### Task description
In the entries below, every line with the string "checkbox" is to be reported.

### Exercise materials
- - - - -
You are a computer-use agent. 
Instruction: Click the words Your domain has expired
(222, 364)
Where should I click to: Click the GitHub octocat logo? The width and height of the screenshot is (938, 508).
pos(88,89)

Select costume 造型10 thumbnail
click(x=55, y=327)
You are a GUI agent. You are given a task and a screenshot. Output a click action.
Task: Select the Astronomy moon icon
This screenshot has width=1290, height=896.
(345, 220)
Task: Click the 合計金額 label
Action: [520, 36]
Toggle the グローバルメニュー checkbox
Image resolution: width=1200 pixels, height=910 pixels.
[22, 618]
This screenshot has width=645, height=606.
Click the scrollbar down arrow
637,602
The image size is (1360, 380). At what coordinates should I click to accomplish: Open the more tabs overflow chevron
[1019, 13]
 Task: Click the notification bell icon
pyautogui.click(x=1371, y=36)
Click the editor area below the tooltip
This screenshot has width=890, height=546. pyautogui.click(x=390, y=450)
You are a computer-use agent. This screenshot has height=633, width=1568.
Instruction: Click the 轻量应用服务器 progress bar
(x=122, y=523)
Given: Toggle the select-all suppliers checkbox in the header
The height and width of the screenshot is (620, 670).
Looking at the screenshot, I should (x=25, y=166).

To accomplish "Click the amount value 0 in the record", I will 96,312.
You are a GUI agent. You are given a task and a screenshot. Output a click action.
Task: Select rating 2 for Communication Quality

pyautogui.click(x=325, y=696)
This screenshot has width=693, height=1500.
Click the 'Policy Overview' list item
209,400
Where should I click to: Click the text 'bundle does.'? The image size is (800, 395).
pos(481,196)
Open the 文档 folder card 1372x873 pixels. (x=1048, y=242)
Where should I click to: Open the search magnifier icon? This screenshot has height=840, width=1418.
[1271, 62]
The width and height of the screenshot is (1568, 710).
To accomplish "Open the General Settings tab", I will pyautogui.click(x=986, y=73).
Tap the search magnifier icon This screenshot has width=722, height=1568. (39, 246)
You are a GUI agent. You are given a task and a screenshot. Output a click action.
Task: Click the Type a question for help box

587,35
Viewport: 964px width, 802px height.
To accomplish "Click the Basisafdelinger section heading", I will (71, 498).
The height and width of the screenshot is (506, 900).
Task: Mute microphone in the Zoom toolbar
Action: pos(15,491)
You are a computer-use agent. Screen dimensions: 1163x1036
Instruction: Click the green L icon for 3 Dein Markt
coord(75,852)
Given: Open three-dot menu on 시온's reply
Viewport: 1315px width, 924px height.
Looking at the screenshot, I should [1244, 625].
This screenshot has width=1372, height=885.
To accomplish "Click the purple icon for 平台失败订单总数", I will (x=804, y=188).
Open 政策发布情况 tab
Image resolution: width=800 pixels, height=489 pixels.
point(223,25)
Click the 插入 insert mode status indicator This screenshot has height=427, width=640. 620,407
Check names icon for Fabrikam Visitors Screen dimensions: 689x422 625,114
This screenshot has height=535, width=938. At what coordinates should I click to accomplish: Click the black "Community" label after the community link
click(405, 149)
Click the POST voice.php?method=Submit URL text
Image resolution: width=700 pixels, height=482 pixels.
- - - - -
### Result of the task
Toggle the グローバルメニュー checkbox
Given: Toggle the select-all suppliers checkbox in the header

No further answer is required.